Toler instead used his master's degree in education to become a teacher at San Francisco's Benjamin Franklin Middle School -- a school renamed Burl Toler Campus in 2006 -- and before long, he became the city's first African American middle school principal.
Toler stayed connected to football by officiating local high school and college games. When Pete Rozelle -- the same man who worked as USF communications director -- became NFL commissioner, he asked if Toler had interest in officiating at the pro level.
On Sept. 19, 1965, Toler served as the NFL's first African American field judge, in the District no less, as the Redskins lost to Cleveland, 17-7. Toler, whose family said he was unavailable to comment, would sometimes walk onto the field between the other officials so they could shield him from objects and insults hurled his direction.
"He was never one to come home and complain about what people would say," said Burl Toler Jr., father of the Redskins' wide receiver. "But I know he kind of -- without boasting about it or expressing it -- there were some issues with fans. Number one, they don't like referees. Being a black referee was a double whammy."
Toler worked Super Bowl XIV and retired in 1990, but his legacy has continued. His son carved his path against strong odds, walking on the Cal football team and eventually becoming a three-year starter at linebacker. Now his grandson is hoping to make a name of his own.
Just a few years ago, grandfather, father and the rest of the family used to sit underneath the north end zone scoreboard at Memorial Stadium and watch Toler in Cal blue and gold. He stood 6 feet 2 and ran fast (4.5 in the 40-yard dash), but Cal had 13 wide receivers, and coaches weren't sure Toler would fit. By November of his first year, he was a starter. By his senior season in 2004, he led the Golden Bears in receiving.
He again fed off family influence after going undrafted out of college. Toler became a teacher in the Bay Area, just like his grandfather. He taught first-graders in reading, math and music and led a T-shirt-making enrichment program. He forged pen pal relationships that remain intact.
He spent some time with the Oakland Raiders in 2006 and earned a chance in Washington last season but struggled for a roster spot. He played the season in Cologne, Germany, for the Centurions of NFL Europa. The Redskins re-signed him in January, and he has come back for another training camp.
"We gave him a shot because he's deserving of a shot," wide receivers coach Stan Hixon said. "He's a pretty good football player."
Toler has improved his route running and release coming off the ball during the offseason, although he still might be a long shot to make the team.
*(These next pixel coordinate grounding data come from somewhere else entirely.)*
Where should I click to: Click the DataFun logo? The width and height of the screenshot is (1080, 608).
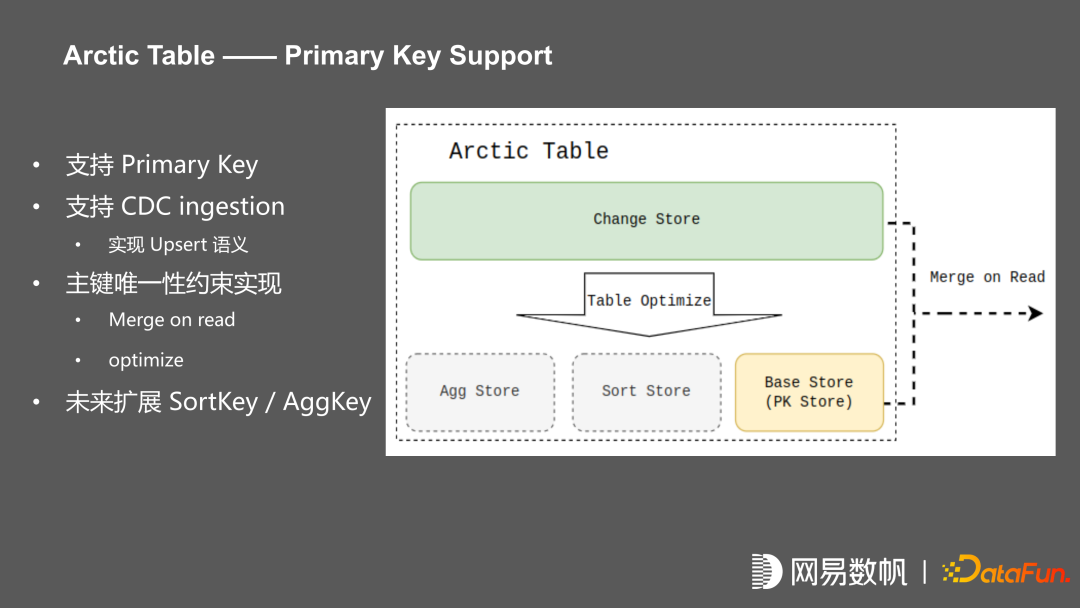click(x=1005, y=571)
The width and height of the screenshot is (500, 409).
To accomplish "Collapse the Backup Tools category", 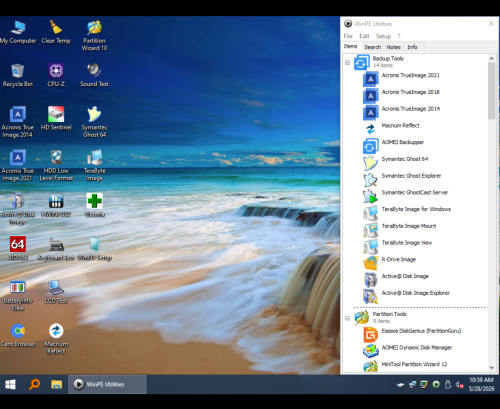I will [x=347, y=63].
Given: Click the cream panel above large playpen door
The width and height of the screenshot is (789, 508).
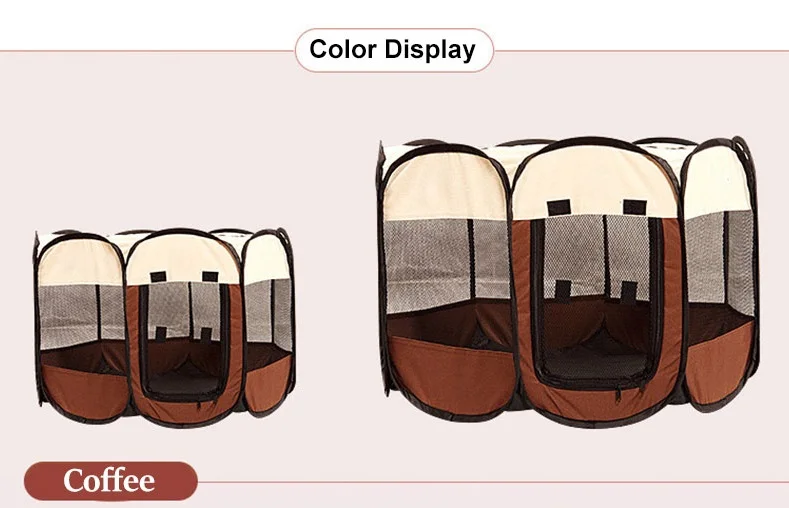Looking at the screenshot, I should [x=595, y=180].
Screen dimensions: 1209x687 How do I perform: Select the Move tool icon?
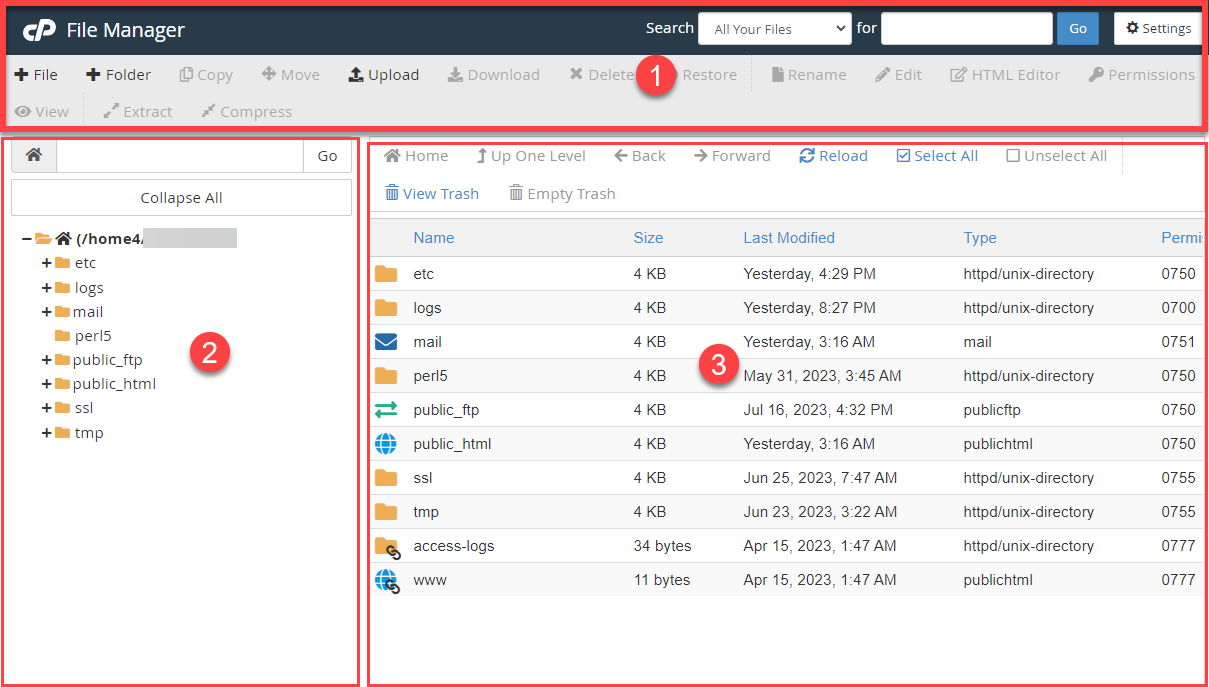[x=290, y=74]
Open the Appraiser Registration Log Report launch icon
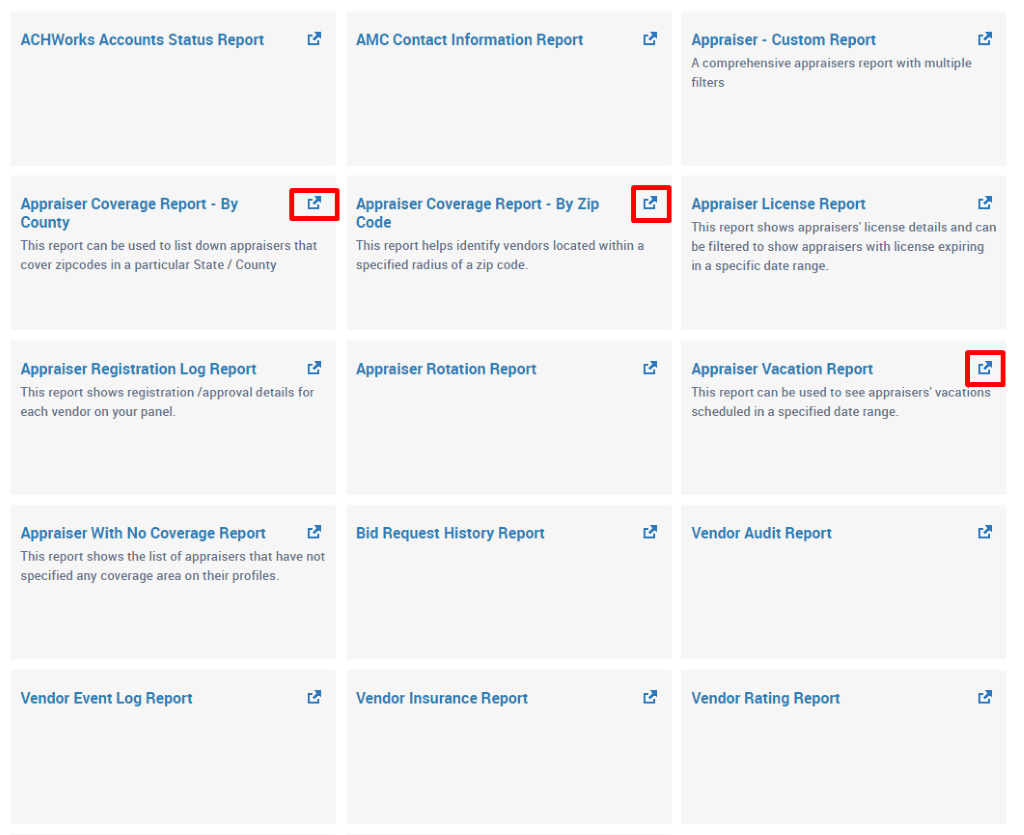The image size is (1024, 835). click(313, 367)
He continued, however, to fight during two-a-days, remembering his grandfather's battles. How could he forget? He shares the name on the back of his jersey. He hears about it sometimes from officials on the field, who asked if he's related to that Burl Toler. He grew up listening to life lessons from that Burl Toler.
What he learned then has driven him to Washington and through training camp -- regardless of whether he is on the roster at summer's end.
"I have nothing to complain about, ever," Toler said. "I think about my grandfather playing in 1951, the training rooms, the equipment, all that stuff alone. Then you think about the time, and it being a racial issue. Then you think about what he overcame to be there. . . . I can't say: 'Oh, no, my feet hurt, or I didn't do this. How come I didn't get a scholarship? How come I didn't get drafted?' He's ingrained this mentality through showing me, just leading by example. I feel like I'm in the best situation ever, and I can't deny that."